In this lab, you will apply Simple Linear Regression to the
BRFSS 2020 dataset using a different outcome variable:
number of days of poor physical health in the past 30
days (phys_days). You will model it as a
continuous outcome predicted by BMI.
Research Question: Is BMI associated with the number of days of poor physical health among U.S. adults?
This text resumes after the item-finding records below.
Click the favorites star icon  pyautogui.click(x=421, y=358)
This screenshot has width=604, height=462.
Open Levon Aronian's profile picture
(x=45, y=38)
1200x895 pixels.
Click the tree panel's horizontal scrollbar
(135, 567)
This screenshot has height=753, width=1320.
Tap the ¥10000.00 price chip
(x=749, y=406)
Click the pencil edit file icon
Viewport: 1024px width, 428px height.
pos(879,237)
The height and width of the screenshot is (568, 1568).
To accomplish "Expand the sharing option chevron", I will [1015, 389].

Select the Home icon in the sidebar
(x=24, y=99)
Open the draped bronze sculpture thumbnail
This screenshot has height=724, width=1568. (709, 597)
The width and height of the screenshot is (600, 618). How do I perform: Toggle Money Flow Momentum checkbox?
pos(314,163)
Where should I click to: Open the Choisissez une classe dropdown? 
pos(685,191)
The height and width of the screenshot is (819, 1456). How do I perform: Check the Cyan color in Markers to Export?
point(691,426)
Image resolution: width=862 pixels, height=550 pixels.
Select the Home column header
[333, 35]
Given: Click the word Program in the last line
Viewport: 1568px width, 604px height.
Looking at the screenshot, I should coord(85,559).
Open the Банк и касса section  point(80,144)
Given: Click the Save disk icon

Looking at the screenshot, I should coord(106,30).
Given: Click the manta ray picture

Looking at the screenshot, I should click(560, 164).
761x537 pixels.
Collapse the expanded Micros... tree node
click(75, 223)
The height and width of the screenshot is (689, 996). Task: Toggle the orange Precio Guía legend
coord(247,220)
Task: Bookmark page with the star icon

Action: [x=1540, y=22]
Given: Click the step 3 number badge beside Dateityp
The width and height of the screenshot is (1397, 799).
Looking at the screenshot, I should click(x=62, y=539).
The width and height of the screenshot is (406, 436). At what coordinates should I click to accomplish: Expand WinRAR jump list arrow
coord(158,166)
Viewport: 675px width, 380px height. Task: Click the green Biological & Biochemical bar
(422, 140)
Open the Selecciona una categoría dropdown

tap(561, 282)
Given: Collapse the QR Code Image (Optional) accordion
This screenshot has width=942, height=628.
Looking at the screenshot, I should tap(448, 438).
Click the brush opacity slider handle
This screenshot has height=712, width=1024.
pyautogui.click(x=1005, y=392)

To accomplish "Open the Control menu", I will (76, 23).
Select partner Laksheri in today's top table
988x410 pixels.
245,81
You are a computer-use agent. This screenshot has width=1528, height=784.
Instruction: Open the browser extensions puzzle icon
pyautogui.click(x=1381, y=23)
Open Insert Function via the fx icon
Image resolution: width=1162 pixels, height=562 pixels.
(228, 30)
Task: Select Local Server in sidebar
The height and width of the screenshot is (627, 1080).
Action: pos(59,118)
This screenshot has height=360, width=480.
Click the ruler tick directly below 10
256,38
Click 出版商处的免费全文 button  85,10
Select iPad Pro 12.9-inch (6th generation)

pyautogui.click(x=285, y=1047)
Use the code below to load the data. The dataset is the same one used in the lecture — you only need to load it once.
# Load packages
library(tidyverse)
## Warning: package 'tidyverse' was built under R version 4.4.3
## Warning: package 'ggplot2' was built under R version 4.4.3
## Warning: package 'tibble' was built under R version 4.4.3
## Warning: package 'tidyr' was built under R version 4.4.3
## Warning: package 'readr' was built under R version 4.4.3
## Warning: package 'purrr' was built under R version 4.4.3
## Warning: package 'dplyr' was built under R version 4.4.3
## Warning: package 'stringr' was built under R version 4.4.3
## Warning: package 'forcats' was built under R version 4.4.3
## Warning: package 'lubridate' was built under R version 4.4.3
## ── Attaching core tidyverse packages ──────────────────────── tidyverse 2.0.0 ──
## ✔ dplyr 1.1.4 ✔ readr 2.1.6
## ✔ forcats 1.0.1 ✔ stringr 1.6.0
## ✔ ggplot2 4.0.1 ✔ tibble 3.3.1
## ✔ lubridate 1.9.4 ✔ tidyr 1.3.2
## ✔ purrr 1.2.1
## ── Conflicts ────────────────────────────────────────── tidyverse_conflicts() ──
## ✖ dplyr::filter() masks stats::filter()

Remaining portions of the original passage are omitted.